### Your task
Reproduce the listing below verbatim, from the line containing "You are a computer-use agent. This" up to and including the line containing "[x=223, y=600]", and nothing else.

--- start of Given information ---

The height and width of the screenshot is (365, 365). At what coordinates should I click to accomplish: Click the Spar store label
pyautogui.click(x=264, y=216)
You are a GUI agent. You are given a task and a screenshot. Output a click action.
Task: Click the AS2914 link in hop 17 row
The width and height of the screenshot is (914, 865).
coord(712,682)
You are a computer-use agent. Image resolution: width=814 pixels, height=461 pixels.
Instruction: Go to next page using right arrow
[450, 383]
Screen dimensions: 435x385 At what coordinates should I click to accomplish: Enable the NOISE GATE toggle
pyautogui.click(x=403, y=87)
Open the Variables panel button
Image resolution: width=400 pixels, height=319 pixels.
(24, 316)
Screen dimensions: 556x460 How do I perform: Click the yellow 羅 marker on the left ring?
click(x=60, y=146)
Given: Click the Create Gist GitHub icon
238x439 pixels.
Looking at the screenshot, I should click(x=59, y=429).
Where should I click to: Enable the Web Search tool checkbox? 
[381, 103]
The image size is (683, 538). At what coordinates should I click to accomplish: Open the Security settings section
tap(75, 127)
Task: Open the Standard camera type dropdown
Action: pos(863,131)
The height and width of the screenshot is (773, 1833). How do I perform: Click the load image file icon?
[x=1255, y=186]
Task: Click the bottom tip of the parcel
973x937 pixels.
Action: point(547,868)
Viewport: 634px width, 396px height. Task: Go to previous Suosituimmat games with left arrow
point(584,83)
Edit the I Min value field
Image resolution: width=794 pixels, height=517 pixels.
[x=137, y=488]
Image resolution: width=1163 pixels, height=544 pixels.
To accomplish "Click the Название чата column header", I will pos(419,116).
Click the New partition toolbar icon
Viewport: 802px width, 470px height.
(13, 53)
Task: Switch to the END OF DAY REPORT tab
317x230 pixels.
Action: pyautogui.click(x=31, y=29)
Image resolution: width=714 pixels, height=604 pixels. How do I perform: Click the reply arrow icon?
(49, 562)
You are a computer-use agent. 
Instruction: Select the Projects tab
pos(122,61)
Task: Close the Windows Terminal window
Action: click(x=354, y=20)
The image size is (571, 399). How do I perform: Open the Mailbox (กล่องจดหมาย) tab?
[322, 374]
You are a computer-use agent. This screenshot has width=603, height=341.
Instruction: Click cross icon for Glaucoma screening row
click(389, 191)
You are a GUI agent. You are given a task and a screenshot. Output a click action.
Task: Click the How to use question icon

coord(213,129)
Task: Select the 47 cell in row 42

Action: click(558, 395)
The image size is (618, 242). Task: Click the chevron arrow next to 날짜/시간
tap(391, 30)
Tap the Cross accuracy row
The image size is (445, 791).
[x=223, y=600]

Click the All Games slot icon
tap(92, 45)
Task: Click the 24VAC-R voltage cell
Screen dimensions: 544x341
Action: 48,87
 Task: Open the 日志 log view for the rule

--- end of Given information ---

### Completed exercise
You are a computer-use agent. This screenshot has width=603, height=341.
Instruction: Click cross icon for Glaucoma screening row
click(389, 191)
You are a GUI agent. You are given a task and a screenshot. Output a click action.
Task: Click the How to use question icon

coord(213,129)
Task: Select the 47 cell in row 42

Action: click(558, 395)
The image size is (618, 242). Task: Click the chevron arrow next to 날짜/시간
tap(391, 30)
Tap the Cross accuracy row
The image size is (445, 791).
[x=223, y=600]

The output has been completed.